Savaş ortamını anlatırken yaşadığı tecrübeleri de aktaran Masri, şunları kaydetti:
“Bu zorlu anları aktarmak, işin en zor kısmı. Siz de gerçekliğin bir parçasısınız ama aynı zamanda aranıza bir duvar koymak zorundasınız. Çok fazla dramatize etmemelisiniz. Çünkü kendi içinde çok dramatik bir olay. Aynı anda birden fazla şeyi düşünmek durumundasınız. İçerdesiniz ama aynı zamanda dışarıdasınız da.
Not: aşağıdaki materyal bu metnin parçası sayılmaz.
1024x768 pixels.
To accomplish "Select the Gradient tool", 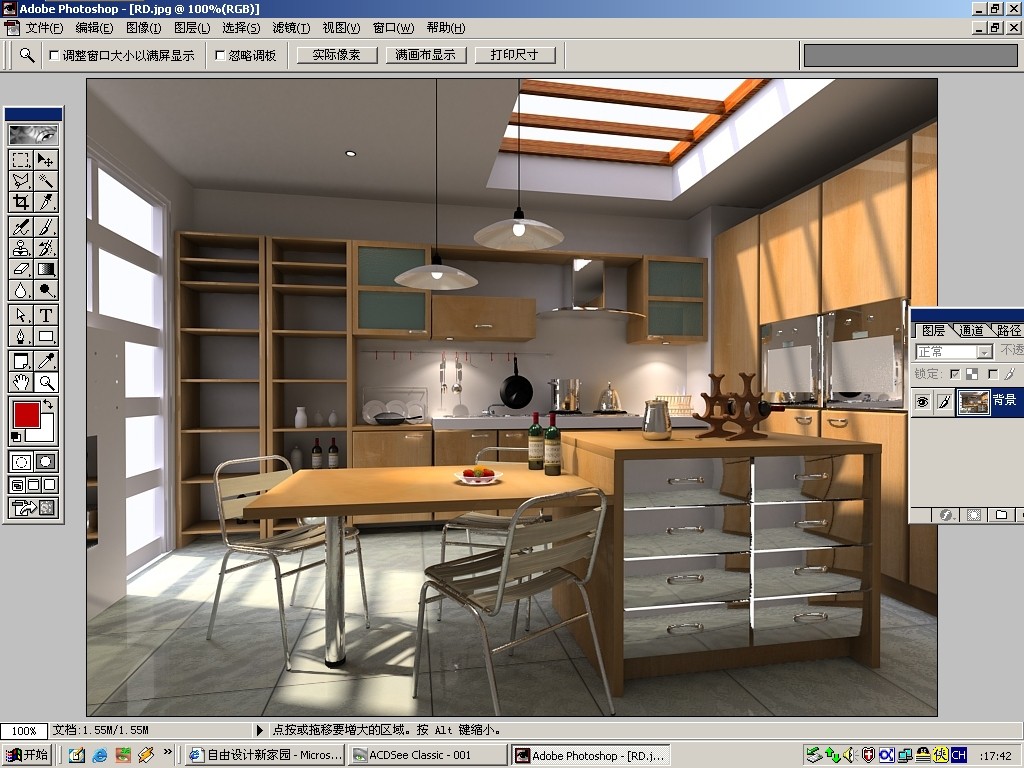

Zorluk işin bu kısmında. Onlara hem yakın olup güven duymasını sağlamalı, aynı zamanda uzak durarak da onu sinematik ortama doğru bir şekilde sunmalısınız. Müthiş bir denge işi. Filmi çekerken insanlığınızı da korumanız gerekiyor. Bir sorumluluğunuz var, filmi çekip gidemezsiniz. Bu, değerlerinizle de alakalı. İki gazeteci ve tiyatro yazarı, gençlik ve orada yaşayan çocuklar hakkında bir oyun yazıyordu. Bombardıman yaşanırken bir komedi oyunu yazarak insanları güldürmeye çalışmaktı. Bu bir direniş şekli aslında. Önemli olan insanlığı ve umudu aşılayabilmek.”
“Kadınların farklı bir iç görüşü ve bakışı var”
Sinemada kadınların yeri ve önemi hakkındaki görüşlerini anlatan ünlü yönetmen, “Kadınların farklı bir iç görüşü ve bakışı var. Detaylara odaklanabiliyor, çok farklı yaklaşıyoruz. İnsan hikayelerini anlatmakta başarılıyız. Film yapımcılarının birçoğu da kadın. Filistin’de, Lübnan’da, Tunus’ta filmlerin yüzde 50’si kadınlar tarafından çekiliyor.” ifadelerini kullandı.
Mai Masri, sinema kariyerine 1987’de yönetmenliğini yaptığı “Wild Flowers: Women of South Lebanon” belgeseliyle başladı.
“Suspended Dreams”, “Children of Shatila” ve “Of Dreams and Fears” belgeselleriyle de ödül alan Masri, ilk uzun metrajlı filmi “3000 Nights”ı 2015’te çekti.